También en Delfos sentí la presencia de la divinidad mientras visitaba sus espacios. Todavía el oráculo eterno y apolíneo irradia su luz entre los altos pinos y en la sombra que se aprecia en sus tardes, a la hora del ángelus. Es uno de los ónfalos (nudo, centro, ombligo) del mundo. Otro está en las aguas y en la base granítica de Guayana, teniendo como centro la altísima cascada del salto Ángel. Sitio de los tiempos que vendrán, para su peregrinación y devoción. Así me confesó mi amada y cercana amiga, Ida Gramcko, poeta de la luz interior del alma, mientras me mostraba los borradores de lo que después fue su libro, Salto Ángel. Misteriosa poeta que fue esta maestra de la noche, de altas madrugadas, de voz pausada y mirada intensa y purísima.
Creo firmemente en los estados de éxtasis, de enajenación, donde el ser queda ‘hadado’ hacia el espacio donde se es completa y total luminiscencia, absoluta claridad y consciencia pura. Todo discurre en un mismo tiempo/espacio que se percibe mientras el cuerpo se desvanece, se aflige, sufre y al mismo tiempo cae vencido y colmado de eternidad. Después, uno traduce esos estados en lenguaje escrito, en el idioma de tus ancestros. Son restos, pedazos de luces que resplandecen y nos dejan la certeza de haber sentido la eternidad.
Los maestros, los brujos que otorgan la palabra poética y profética, habitan en cada espacio donde estén dos discípulos que ansían la plenitud. En cada pueblo, en cada ciudad y densa metrópolis ellos andan con paso calmo, silente, mientras escuchan, ven y contemplan.
Ruega, implora a tu maestro, a tu hada, a tu sibila, por más humilde, bella y pavorosa que sea, al menos una palabra que abra cerrojos y candados. Una vez que ella te sea otorgada, nunca jamás te ha de abandonar.

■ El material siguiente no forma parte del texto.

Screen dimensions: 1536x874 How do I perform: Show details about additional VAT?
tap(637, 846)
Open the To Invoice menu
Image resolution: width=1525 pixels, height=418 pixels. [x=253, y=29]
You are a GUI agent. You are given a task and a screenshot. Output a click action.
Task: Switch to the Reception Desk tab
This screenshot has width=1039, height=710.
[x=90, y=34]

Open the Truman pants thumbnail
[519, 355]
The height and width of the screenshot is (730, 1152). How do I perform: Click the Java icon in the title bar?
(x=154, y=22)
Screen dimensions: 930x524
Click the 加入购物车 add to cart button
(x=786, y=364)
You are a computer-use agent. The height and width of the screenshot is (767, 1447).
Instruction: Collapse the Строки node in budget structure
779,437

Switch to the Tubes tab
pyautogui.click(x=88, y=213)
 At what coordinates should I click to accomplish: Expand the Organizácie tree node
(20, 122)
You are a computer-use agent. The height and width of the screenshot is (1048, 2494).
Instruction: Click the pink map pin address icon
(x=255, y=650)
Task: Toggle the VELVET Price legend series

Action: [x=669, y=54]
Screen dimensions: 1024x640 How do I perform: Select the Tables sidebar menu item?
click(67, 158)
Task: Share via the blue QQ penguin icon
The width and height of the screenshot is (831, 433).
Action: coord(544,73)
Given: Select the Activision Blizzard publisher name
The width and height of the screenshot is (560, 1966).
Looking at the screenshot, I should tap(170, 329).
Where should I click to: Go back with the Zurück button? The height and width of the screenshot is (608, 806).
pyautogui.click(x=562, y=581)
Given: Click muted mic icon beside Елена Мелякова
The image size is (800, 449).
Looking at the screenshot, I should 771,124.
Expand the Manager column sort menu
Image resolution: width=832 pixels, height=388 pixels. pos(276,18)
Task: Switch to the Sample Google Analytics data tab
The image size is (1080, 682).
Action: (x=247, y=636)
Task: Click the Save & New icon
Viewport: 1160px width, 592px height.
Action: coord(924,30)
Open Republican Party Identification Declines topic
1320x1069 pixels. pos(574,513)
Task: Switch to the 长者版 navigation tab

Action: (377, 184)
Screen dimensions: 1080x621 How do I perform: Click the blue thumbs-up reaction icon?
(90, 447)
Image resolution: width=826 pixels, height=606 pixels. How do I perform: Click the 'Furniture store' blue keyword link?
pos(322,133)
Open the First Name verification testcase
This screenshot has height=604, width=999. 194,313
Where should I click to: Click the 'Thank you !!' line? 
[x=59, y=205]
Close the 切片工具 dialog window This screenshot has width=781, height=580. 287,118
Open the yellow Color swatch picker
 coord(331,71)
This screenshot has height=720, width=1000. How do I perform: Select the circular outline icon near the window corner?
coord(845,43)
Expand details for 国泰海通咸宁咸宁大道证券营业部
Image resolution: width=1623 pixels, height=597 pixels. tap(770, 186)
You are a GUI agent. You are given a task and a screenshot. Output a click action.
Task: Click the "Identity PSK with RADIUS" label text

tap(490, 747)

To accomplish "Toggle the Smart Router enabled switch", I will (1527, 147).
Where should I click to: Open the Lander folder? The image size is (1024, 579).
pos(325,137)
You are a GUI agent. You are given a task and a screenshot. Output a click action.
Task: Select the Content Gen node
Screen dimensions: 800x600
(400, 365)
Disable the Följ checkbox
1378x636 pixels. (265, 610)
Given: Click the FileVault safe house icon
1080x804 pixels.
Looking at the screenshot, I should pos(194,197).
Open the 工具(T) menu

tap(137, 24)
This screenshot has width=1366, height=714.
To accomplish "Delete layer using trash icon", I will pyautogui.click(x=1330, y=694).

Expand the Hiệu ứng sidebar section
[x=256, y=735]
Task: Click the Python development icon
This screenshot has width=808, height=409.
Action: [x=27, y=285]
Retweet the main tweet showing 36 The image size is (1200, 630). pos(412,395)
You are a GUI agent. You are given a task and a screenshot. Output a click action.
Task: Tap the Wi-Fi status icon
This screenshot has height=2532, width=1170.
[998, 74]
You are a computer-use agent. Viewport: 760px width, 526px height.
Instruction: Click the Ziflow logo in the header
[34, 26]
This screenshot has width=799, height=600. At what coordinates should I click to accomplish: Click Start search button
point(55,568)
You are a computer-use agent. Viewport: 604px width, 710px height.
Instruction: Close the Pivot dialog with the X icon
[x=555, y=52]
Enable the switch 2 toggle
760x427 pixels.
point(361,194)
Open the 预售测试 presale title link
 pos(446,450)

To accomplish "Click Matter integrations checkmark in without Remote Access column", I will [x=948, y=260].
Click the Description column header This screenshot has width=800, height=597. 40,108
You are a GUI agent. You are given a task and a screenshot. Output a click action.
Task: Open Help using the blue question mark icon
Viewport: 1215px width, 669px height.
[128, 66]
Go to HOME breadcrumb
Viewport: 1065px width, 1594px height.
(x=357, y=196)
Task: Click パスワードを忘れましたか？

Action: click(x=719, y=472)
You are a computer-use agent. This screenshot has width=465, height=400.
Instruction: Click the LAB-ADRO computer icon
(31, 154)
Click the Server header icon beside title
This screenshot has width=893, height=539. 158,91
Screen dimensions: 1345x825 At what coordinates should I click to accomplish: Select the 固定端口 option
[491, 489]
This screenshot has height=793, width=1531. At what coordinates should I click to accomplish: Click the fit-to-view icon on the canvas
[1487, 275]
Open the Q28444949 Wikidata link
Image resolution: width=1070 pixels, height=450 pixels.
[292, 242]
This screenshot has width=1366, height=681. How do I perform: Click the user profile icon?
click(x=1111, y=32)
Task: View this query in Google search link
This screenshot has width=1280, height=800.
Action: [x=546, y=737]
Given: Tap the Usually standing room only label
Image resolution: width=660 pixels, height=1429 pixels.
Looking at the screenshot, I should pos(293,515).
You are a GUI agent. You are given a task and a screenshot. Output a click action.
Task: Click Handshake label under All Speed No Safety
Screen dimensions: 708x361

Algún Tiresias, algún Melesígenes, algún gnomo o hada transformada en Hécate, Mefistófeles, en hijos de la Luz, seres lucíferos, entidades que transmigran almas, deberás invocar hasta dejar en ti solo la pura metáfora como sello de una antigua voz, un anhelo de eternidad que solo anida en la solitaria palabra de quienes preservan como tesoro del Arca de la Alianza, la esperanza del regreso al sitio exacto donde toda divinidad nos cobija.